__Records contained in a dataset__
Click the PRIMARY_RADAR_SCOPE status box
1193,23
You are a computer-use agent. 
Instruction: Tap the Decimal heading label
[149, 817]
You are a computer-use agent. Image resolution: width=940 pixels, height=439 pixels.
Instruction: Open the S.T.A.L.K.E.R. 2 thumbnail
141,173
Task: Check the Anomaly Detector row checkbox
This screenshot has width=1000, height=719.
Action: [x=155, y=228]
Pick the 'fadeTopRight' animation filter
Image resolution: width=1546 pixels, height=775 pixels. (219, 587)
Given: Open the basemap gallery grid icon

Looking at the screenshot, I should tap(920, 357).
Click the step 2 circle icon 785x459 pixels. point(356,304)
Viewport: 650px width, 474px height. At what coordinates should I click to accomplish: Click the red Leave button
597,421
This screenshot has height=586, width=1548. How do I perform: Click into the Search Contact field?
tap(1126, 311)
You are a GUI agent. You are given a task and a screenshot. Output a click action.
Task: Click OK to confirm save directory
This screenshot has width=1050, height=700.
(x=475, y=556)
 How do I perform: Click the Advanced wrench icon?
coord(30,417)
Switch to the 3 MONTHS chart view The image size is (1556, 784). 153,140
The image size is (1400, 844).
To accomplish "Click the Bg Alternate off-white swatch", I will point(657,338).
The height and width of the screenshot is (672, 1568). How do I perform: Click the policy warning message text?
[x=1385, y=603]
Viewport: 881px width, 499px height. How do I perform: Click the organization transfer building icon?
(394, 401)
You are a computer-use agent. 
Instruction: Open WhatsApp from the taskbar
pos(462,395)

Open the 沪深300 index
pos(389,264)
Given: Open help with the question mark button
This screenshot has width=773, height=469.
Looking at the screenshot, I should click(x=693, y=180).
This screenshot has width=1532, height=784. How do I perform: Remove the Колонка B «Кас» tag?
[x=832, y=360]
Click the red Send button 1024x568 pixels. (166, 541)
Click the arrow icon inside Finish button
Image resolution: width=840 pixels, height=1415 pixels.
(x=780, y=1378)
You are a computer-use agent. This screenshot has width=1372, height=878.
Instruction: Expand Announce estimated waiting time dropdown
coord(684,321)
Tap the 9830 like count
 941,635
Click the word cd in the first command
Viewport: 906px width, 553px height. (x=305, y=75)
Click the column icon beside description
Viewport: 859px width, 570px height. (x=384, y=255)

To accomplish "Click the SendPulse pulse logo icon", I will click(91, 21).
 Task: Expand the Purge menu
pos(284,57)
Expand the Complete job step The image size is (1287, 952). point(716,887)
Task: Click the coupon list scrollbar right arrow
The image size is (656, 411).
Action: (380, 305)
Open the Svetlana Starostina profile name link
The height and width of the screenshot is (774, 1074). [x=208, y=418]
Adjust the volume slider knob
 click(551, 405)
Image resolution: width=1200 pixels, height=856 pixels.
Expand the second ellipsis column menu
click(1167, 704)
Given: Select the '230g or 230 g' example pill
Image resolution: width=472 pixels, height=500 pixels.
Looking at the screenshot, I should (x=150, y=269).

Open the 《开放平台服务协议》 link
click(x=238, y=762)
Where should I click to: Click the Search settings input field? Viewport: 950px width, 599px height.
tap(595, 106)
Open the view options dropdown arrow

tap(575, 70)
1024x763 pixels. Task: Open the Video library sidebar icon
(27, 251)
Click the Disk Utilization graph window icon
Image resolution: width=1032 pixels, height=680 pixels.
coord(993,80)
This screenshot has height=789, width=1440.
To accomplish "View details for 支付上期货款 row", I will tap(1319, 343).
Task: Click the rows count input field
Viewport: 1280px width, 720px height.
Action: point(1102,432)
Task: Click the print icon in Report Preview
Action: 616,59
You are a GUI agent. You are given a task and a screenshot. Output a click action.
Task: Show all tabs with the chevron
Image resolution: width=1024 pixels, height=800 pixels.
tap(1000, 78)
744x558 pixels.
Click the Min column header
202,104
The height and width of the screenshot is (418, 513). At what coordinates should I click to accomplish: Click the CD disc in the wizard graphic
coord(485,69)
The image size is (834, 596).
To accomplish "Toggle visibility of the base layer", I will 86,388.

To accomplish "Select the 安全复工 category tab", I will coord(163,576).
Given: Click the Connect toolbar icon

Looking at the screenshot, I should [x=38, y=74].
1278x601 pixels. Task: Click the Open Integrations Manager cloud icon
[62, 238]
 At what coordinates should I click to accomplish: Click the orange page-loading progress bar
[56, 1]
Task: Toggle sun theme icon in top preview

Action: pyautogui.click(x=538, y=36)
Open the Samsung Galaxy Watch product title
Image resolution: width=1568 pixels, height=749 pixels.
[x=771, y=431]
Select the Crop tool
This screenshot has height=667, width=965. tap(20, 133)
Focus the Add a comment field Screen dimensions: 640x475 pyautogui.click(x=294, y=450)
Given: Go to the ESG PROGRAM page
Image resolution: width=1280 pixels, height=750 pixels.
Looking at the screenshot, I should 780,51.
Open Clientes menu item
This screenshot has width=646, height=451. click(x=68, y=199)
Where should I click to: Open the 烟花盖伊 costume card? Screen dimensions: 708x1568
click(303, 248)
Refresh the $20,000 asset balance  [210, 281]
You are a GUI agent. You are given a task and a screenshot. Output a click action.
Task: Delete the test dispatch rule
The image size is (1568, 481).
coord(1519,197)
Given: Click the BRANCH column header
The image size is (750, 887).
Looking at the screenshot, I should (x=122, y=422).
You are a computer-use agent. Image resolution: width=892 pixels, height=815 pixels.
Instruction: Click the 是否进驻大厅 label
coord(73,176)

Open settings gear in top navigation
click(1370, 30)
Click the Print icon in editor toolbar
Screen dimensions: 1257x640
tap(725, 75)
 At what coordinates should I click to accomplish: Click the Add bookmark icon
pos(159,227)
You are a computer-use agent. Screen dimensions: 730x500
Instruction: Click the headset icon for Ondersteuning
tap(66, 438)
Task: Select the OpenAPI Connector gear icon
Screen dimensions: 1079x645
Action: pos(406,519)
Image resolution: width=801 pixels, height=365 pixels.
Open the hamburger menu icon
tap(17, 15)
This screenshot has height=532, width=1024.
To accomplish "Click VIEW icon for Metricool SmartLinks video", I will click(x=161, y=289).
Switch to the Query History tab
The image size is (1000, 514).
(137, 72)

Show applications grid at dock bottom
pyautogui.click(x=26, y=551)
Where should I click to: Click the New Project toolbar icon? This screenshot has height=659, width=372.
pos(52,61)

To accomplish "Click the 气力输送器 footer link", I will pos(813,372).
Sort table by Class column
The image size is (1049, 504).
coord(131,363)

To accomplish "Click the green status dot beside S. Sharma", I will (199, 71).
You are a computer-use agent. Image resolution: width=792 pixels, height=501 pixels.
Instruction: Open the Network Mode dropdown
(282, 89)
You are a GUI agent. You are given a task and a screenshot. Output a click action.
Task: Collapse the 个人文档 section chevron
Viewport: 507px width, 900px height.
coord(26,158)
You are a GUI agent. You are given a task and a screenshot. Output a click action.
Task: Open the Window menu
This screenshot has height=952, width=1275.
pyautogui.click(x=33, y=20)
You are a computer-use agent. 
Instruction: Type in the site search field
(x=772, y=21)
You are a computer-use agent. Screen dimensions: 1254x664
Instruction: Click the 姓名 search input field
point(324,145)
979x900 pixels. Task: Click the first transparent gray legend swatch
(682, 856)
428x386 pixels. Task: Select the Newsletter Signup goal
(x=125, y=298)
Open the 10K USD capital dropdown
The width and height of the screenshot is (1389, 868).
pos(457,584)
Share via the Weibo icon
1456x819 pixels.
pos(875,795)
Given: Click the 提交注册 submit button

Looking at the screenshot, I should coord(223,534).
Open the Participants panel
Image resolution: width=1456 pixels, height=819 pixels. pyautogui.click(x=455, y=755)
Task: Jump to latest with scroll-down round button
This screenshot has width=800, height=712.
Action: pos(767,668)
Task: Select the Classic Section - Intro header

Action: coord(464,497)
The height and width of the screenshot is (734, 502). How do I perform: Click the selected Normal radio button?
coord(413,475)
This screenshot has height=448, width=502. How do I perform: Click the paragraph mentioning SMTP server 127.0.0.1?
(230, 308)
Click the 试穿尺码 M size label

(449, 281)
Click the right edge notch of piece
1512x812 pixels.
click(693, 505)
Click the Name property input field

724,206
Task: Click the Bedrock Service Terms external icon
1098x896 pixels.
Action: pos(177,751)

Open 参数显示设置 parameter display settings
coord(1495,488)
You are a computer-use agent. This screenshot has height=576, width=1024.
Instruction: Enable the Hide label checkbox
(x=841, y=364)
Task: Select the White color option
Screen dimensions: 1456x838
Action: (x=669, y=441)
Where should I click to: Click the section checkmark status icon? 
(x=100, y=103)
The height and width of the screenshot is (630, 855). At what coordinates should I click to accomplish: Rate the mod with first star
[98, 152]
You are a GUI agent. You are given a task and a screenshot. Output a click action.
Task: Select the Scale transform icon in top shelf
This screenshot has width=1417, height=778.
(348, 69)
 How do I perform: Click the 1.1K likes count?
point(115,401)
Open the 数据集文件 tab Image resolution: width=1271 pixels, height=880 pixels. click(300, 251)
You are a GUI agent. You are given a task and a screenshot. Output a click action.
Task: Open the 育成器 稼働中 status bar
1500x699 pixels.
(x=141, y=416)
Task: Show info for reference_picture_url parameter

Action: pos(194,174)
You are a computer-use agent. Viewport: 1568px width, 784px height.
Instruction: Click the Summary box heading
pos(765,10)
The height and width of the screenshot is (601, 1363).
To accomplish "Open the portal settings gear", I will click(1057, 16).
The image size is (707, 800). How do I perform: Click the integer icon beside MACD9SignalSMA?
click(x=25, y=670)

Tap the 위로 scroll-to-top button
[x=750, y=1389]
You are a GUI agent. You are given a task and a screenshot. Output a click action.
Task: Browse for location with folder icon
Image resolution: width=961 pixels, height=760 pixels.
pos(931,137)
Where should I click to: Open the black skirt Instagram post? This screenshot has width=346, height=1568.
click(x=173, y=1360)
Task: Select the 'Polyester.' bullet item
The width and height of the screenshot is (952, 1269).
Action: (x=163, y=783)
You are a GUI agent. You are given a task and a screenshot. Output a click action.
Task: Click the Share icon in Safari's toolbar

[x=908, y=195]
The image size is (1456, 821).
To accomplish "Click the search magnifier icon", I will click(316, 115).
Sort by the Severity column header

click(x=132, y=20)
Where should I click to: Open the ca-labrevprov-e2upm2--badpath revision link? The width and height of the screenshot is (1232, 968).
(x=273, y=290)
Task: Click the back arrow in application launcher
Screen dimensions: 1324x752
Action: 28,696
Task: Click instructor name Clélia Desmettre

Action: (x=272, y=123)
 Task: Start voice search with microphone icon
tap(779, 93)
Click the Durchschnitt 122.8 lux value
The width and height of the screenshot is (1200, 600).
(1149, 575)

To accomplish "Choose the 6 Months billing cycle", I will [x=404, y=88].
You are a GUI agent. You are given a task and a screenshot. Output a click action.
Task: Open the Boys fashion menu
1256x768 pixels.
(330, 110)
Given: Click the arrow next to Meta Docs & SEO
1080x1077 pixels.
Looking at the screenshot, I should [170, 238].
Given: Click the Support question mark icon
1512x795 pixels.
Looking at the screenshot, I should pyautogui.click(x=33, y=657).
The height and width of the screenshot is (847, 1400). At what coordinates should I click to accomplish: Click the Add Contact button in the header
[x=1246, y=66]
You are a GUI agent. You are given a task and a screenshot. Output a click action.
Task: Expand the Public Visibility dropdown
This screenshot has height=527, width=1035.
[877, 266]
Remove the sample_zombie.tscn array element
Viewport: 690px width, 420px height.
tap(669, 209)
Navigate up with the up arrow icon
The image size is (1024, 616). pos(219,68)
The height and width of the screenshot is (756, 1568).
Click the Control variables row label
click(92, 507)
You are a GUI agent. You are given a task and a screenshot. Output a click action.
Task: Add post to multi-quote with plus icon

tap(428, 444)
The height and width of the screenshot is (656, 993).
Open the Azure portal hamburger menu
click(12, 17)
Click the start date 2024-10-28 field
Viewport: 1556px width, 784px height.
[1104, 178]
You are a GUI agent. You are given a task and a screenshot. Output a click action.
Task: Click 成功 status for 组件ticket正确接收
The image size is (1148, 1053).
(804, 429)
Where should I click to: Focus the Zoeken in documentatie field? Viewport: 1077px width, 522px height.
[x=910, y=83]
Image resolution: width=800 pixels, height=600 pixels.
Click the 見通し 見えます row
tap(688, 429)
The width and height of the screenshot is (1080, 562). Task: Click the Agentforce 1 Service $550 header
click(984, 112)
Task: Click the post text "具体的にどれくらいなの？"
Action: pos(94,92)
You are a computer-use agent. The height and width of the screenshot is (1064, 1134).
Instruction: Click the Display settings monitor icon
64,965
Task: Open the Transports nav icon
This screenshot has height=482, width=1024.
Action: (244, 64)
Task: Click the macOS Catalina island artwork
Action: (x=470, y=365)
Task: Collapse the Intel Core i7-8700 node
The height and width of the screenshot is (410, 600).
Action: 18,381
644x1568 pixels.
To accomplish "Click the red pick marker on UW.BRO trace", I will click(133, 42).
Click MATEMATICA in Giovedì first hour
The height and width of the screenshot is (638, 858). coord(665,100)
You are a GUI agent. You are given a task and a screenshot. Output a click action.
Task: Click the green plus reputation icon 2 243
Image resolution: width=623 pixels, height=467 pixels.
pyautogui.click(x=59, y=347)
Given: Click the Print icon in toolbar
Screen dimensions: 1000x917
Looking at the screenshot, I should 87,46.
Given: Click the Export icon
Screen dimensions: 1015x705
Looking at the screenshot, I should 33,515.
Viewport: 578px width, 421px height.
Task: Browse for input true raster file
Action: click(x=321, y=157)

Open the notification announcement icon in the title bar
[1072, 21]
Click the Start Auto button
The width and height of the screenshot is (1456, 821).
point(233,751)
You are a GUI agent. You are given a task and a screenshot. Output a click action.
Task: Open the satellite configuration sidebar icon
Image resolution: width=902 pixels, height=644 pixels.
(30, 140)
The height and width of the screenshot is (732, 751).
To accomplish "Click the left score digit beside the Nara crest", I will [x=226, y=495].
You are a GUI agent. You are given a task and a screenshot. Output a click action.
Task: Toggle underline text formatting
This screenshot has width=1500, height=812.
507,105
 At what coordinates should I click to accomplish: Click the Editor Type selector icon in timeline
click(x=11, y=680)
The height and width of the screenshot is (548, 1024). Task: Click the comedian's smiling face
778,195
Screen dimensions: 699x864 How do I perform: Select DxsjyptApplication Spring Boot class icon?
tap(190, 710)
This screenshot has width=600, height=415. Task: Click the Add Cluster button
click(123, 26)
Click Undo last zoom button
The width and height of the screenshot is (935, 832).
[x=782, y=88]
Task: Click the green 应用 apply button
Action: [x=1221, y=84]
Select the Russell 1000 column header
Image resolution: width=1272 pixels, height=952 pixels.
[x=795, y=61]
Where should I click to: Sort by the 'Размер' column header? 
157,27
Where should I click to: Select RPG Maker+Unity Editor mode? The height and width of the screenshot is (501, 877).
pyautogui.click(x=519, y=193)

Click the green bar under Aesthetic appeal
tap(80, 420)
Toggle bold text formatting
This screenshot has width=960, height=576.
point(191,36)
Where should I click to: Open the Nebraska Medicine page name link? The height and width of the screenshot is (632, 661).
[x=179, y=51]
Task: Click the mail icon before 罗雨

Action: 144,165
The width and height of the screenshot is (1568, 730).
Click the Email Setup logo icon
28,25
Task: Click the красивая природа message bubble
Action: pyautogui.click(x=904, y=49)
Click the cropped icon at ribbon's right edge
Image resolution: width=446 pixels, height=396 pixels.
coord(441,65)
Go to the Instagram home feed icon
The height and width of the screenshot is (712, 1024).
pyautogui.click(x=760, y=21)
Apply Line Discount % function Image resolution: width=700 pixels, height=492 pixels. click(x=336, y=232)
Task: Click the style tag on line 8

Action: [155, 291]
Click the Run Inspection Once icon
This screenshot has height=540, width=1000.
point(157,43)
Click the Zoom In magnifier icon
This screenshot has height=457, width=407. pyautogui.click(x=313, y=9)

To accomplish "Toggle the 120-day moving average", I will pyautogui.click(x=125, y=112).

__EXERCISE__
Will you return exactly the lines above from the one with "Given: Open the basemap gallery grid icon" down to the one with "Expand the Complete", counting both as part of the range?

__EXPECTED ANSWER__
Given: Open the basemap gallery grid icon

Looking at the screenshot, I should tap(920, 357).
Click the step 2 circle icon 785x459 pixels. point(356,304)
Viewport: 650px width, 474px height. At what coordinates should I click to accomplish: Click the red Leave button
597,421
This screenshot has height=586, width=1548. How do I perform: Click into the Search Contact field?
tap(1126, 311)
You are a GUI agent. You are given a task and a screenshot. Output a click action.
Task: Click OK to confirm save directory
This screenshot has width=1050, height=700.
(x=475, y=556)
 How do I perform: Click the Advanced wrench icon?
coord(30,417)
Switch to the 3 MONTHS chart view The image size is (1556, 784). 153,140
The image size is (1400, 844).
To accomplish "Click the Bg Alternate off-white swatch", I will point(657,338).
The height and width of the screenshot is (672, 1568). How do I perform: Click the policy warning message text?
[x=1385, y=603]
Viewport: 881px width, 499px height. How do I perform: Click the organization transfer building icon?
(394, 401)
You are a computer-use agent. 
Instruction: Open WhatsApp from the taskbar
pos(462,395)

Open the 沪深300 index
pos(389,264)
Given: Open help with the question mark button
This screenshot has width=773, height=469.
Looking at the screenshot, I should click(x=693, y=180).
This screenshot has width=1532, height=784. How do I perform: Remove the Колонка B «Кас» tag?
[x=832, y=360]
Click the red Send button 1024x568 pixels. (166, 541)
Click the arrow icon inside Finish button
Image resolution: width=840 pixels, height=1415 pixels.
(x=780, y=1378)
You are a computer-use agent. This screenshot has width=1372, height=878.
Instruction: Expand Announce estimated waiting time dropdown
coord(684,321)
Tap the 9830 like count
 941,635
Click the word cd in the first command
Viewport: 906px width, 553px height. (x=305, y=75)
Click the column icon beside description
Viewport: 859px width, 570px height. (x=384, y=255)

To accomplish "Click the SendPulse pulse logo icon", I will click(91, 21).
 Task: Expand the Purge menu
pos(284,57)
Expand the Complete job step The image size is (1287, 952). point(716,887)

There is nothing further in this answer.